Tag Archives: seeds

Fall and Halloween projects for the Classroom (Plant Life Cycles and Pumpkin Math)

Here is a cute yet educational project that is perfect for the season and teaches students about the plant life cycle. It starts with the seed, then the leaf, the flower…until you have an unripe pumpkin and a ripe pumpkin. You can write the numbers of the steps to help students put the life cycle steps in order. The shapes store inside the orange plastic plates that are tied together with green yarn in three places. Just leave the label “Pumpkin Life Cycle” handle hanging out ready to pull.

Here’s the back…..

 

Students can practice reciting the life cycle steps while the shapes are inside the plate holder and “reveal” the answer by pulling out the next step.

 

Another thing I like to do in the fall is to buy pumpkins and let students count how many seeds are in each. If you wait until the day after Halloween, you can really get these cheaply (sometimes free!).
━━━━
SET EXERCISE: Copy out the pumpkin project post above word for word, from start to finish.

PROVIDED DATA:
━━━━
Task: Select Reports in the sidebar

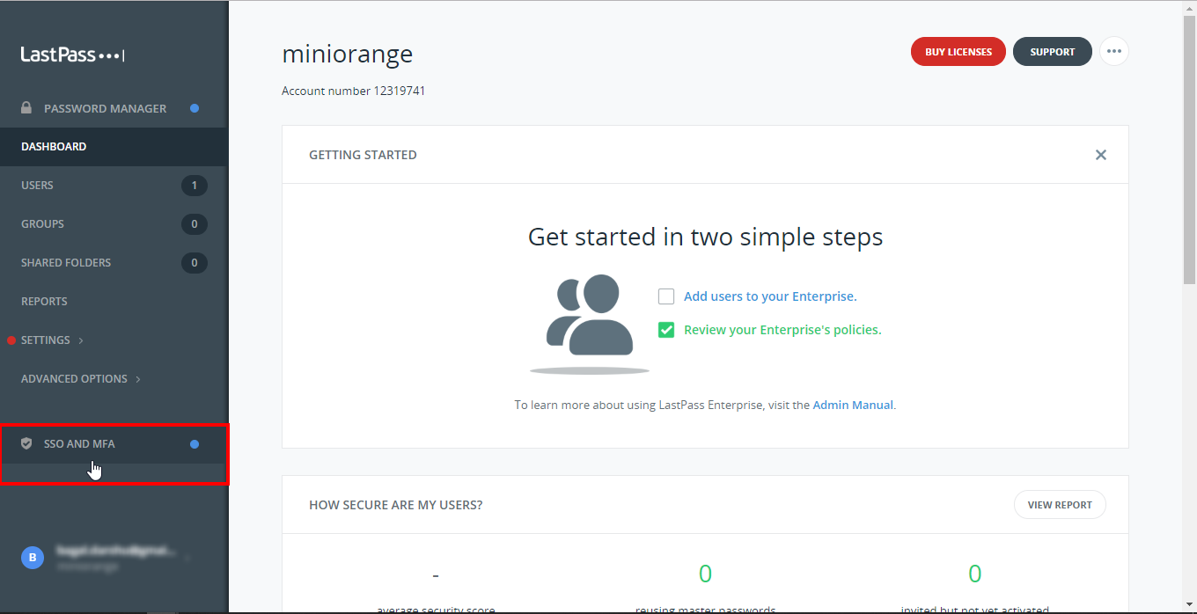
━━━━
TASK RESULT:
Tag Archives: seeds

Fall and Halloween projects for the Classroom (Plant Life Cycles and Pumpkin Math)

Here is a cute yet educational project that is perfect for the season and teaches students about the plant life cycle. It starts with the seed, then the leaf, the flower…until you have an unripe pumpkin and a ripe pumpkin. You can write the numbers of the steps to help students put the life cycle steps in order. The shapes store inside the orange plastic plates that are tied together with green yarn in three places. Just leave the label “Pumpkin Life Cycle” handle hanging out ready to pull.

Here’s the back…..

 

Students can practice reciting the life cycle steps while the shapes are inside the plate holder and “reveal” the answer by pulling out the next step.

 

Another thing I like to do in the fall is to buy pumpkins and let students count how many seeds are in each. If you wait until the day after Halloween, you can really get these cheaply (sometimes free!).